Pues no va a poder ser. No va a ser ésta la reseña en que me encontréis poniendo a parir a Murakami. Cada vez se han ido traduciendo y publicando más obras suyas: y las nuevas salen puntualmente en versiones tanto en castellano como en catalán. Así que, por pura ley estadística, el momento en que lea algo suyo que no me guste está cada vez más cerca. Esa es la esperanza que les puede quedar a sus detractores. Pero habrán de esperar.

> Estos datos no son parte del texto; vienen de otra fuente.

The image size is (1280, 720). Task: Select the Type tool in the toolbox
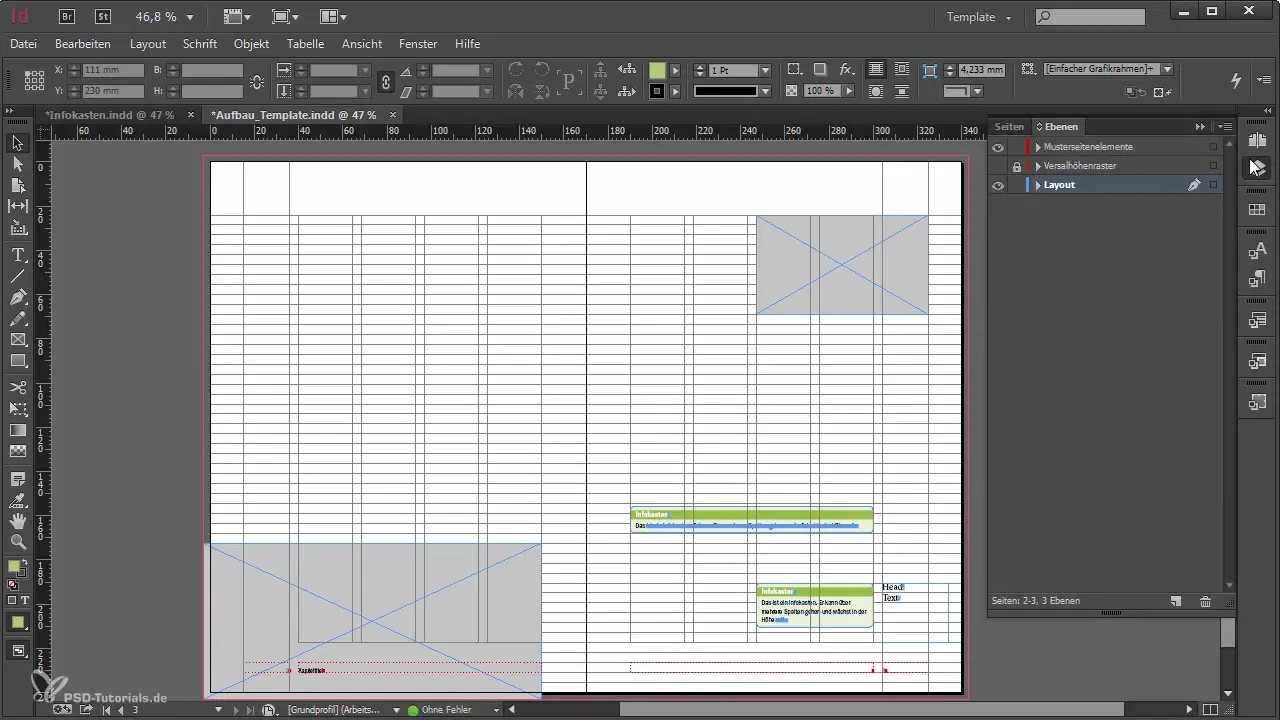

De Tokyo blues diría que es un excelente drama adolescente con un muy buen estilo literario. Con una temática algo oscura y ese detalle absurdo de cambiar su título original en inglés, Norwegian wood (esa canción de The Beatles que suena en el aeropuerto) por otro nuevo título también en inglés. Aunque dudo que de eso tuviera la culpa Murakami.
De Al sur de la frontera, al oeste del Sol, me gustó esa sensación acanallada de la media edad. La leí pensando en una novela menor y, zas, agradable sorpresa.
Lo que pasa con Murakami es que, en el fondo, la gente no le perdona (como siempre habrá un alto porcentaje de componente de envidia) que sea a la vez un escritor respetado críticamente y encima sus libros vendan elevadas cifras. Que tenga expositores acaparados por sus ediciones y que ya haya mucha gente que pida simplemente uno de Murakami, como el que pide los vinos por su denominación de origen. No sé cuantos países hay de la envidia. España es uno.
De qué hablo cuando hablo de correr le coge prestado el título a un libro de relatos de Carver: De qué hablamos cuando hablamos de amor. Yo decido seguir el homenaje, y doblar la apuesta. Pues el libro, aunque hay quien diría que se alarga y exprime un tema algo repetitivo, es mucho más interesante y profundo de lo que su temática puede sugerir: Murakami habla de su condición de corredor de fondo, de sus sensaciones en las maratones que corre, de los sitios que visita o en que vive mientras continua con sus carreras, y, elegantemente, lo enlaza con una especie de ensayo autobiográfico exento de toda pretensión, con lo que acaba vinculando esa condición de corredor a la de novelista. Esa soledad en la pista o el sitio que elija para entrenar con la soledad en el escritorio. Lo vincula en un tono práctico, humilde y sólo puntualmente algo emocional. Una veladura emocional: un visillo o una brisa. Por el camino hay más sudor y más pragmatismo y más filosofía vital (de esa vitalidad del escritor: la de negarse a otorgarse a sí mismo más protagonismo que el de encontrar palabras para presentar lo que imagina) que autobombo o pretensiones de divismo. No. Murakami acaba cayéndote bien de cojones. Comprendes muchísimas cosas: la concentración, la dedicación, el levantarse e irse al teclado. Las analogías entre carreras y novelas. El ritmo sostenido y los preparativos. No es una novela: es un ensayo de autobiografía que acaba siendo de ayuda. Con los palos que le doy a los libros de autoayuda, va y Murakami escribe uno que te ayuda sin querer. Me ayuda a mí, que llevo unos días de colapso, publicando posts que llevan días escritos, y que cuando veo, pasados cuatro o cinco días, me despiertan una sensación de otredad. Como si el río que los escribió ya no sea el río que ahora pasa. Entonces leer este libro me da el estímulo adecuado incluso para su reseña. Si hasta me apetece comprar unas running y vivir esas sensaciones de superación y sudoración.
No: no encuentro por dónde clavar una cuña. Murakami es un narrador sumamente interesante y un escritor cuya prosa (y no está de más recordar lo difícil que debe ser ese traslado desde el japonés) acaba envolviéndote en un halo de complicidad.